### What is needed:
In the records below, find the line with "Viewport: 1440px width, 900px" and the line with "Given: Click the TikTok 搜索 search field"; return exactly those lines and every line between them.
*** Opening of Records to process ***
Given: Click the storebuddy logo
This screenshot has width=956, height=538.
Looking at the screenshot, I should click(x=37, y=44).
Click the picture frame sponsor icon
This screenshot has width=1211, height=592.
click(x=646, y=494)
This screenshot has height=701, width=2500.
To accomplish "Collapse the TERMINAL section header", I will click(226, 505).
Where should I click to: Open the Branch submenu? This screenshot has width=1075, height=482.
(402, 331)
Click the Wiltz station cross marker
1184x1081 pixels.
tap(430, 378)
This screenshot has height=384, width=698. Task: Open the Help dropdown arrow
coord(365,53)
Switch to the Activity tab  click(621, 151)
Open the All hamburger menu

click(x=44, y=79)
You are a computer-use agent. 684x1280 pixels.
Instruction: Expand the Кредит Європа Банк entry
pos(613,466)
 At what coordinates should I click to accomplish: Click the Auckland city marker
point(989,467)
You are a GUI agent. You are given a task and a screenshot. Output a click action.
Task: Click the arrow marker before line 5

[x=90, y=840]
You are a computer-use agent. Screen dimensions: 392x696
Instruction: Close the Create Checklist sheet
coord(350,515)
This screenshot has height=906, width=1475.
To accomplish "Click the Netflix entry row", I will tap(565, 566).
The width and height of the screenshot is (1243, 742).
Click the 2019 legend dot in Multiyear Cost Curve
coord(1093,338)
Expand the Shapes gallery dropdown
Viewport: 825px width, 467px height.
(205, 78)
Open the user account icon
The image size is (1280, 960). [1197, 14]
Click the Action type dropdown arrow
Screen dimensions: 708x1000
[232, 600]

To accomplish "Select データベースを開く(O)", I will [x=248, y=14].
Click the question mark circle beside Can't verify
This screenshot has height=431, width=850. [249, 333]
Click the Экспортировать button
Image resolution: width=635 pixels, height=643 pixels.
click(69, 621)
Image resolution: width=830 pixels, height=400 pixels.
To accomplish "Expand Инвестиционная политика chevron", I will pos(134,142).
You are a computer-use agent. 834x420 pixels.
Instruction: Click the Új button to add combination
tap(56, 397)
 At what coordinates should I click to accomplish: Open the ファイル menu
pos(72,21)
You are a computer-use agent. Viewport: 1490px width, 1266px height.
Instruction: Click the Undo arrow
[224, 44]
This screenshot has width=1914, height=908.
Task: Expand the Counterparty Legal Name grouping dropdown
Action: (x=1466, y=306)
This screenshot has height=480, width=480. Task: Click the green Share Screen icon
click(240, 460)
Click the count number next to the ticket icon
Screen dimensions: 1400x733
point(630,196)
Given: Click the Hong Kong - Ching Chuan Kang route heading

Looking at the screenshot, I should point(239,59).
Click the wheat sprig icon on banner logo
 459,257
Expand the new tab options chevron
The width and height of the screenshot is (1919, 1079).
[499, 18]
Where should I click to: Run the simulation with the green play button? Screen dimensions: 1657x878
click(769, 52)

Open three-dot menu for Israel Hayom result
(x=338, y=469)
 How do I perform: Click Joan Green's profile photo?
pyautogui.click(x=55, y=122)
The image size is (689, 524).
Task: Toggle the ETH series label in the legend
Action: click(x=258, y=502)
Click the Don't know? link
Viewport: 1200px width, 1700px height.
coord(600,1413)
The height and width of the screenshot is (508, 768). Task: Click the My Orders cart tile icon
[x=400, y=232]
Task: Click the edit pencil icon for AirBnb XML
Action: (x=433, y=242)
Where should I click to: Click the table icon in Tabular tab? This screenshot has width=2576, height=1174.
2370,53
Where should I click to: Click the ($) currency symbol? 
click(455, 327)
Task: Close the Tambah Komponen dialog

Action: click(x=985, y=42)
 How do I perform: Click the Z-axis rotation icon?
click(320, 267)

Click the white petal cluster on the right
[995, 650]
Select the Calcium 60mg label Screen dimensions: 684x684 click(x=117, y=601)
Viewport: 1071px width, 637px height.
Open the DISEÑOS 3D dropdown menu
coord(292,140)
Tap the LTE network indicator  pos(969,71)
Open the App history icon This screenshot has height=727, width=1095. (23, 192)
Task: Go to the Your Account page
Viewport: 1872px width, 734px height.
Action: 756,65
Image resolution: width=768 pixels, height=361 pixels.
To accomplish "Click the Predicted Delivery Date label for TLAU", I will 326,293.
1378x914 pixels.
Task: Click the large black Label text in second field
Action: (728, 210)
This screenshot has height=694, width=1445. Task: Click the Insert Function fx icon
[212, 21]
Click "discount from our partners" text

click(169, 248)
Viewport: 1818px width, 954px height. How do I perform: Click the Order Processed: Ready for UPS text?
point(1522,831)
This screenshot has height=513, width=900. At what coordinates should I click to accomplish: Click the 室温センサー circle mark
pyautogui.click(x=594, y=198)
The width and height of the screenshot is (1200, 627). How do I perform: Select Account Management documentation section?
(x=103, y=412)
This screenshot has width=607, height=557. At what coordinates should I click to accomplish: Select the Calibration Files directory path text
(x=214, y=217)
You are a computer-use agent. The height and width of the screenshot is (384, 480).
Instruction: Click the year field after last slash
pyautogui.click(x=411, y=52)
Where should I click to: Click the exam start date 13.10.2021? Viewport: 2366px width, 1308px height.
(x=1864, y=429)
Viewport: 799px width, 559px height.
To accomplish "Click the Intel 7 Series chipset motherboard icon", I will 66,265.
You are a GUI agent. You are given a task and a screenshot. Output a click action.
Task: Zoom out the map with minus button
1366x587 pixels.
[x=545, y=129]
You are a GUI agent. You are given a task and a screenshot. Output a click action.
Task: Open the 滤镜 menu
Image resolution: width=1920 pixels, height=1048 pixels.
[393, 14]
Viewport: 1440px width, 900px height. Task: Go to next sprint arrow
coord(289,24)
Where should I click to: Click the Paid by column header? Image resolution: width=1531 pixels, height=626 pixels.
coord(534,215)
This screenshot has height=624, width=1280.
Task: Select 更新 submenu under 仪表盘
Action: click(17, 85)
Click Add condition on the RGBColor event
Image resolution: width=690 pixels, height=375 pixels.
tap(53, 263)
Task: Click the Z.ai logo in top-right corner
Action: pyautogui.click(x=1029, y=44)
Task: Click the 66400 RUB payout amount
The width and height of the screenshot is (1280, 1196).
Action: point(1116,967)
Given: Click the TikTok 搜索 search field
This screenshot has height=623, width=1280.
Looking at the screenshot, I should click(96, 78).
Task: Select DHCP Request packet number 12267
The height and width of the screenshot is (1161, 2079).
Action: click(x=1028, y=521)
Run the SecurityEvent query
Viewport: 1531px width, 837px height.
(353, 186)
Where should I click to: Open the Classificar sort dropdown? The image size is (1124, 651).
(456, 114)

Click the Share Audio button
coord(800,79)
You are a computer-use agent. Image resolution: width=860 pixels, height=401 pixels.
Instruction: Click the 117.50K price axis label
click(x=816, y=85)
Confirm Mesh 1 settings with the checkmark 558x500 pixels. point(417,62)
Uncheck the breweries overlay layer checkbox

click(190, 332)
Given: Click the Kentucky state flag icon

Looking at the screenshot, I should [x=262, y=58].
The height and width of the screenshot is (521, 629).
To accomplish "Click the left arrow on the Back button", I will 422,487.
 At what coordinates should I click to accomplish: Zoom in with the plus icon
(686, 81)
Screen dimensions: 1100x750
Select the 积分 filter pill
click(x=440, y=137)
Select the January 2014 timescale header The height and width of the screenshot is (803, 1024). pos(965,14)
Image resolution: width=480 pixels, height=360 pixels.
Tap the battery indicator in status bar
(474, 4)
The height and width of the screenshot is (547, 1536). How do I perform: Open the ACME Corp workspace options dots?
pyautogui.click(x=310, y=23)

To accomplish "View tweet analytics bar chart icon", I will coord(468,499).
*** Close of Records to process ***
### Completed exercise:
Viewport: 1440px width, 900px height. Task: Go to next sprint arrow
coord(289,24)
Where should I click to: Click the Paid by column header? Image resolution: width=1531 pixels, height=626 pixels.
coord(534,215)
This screenshot has height=624, width=1280.
Task: Select 更新 submenu under 仪表盘
Action: click(17, 85)
Click Add condition on the RGBColor event
Image resolution: width=690 pixels, height=375 pixels.
tap(53, 263)
Task: Click the Z.ai logo in top-right corner
Action: pyautogui.click(x=1029, y=44)
Task: Click the 66400 RUB payout amount
The width and height of the screenshot is (1280, 1196).
Action: point(1116,967)
Given: Click the TikTok 搜索 search field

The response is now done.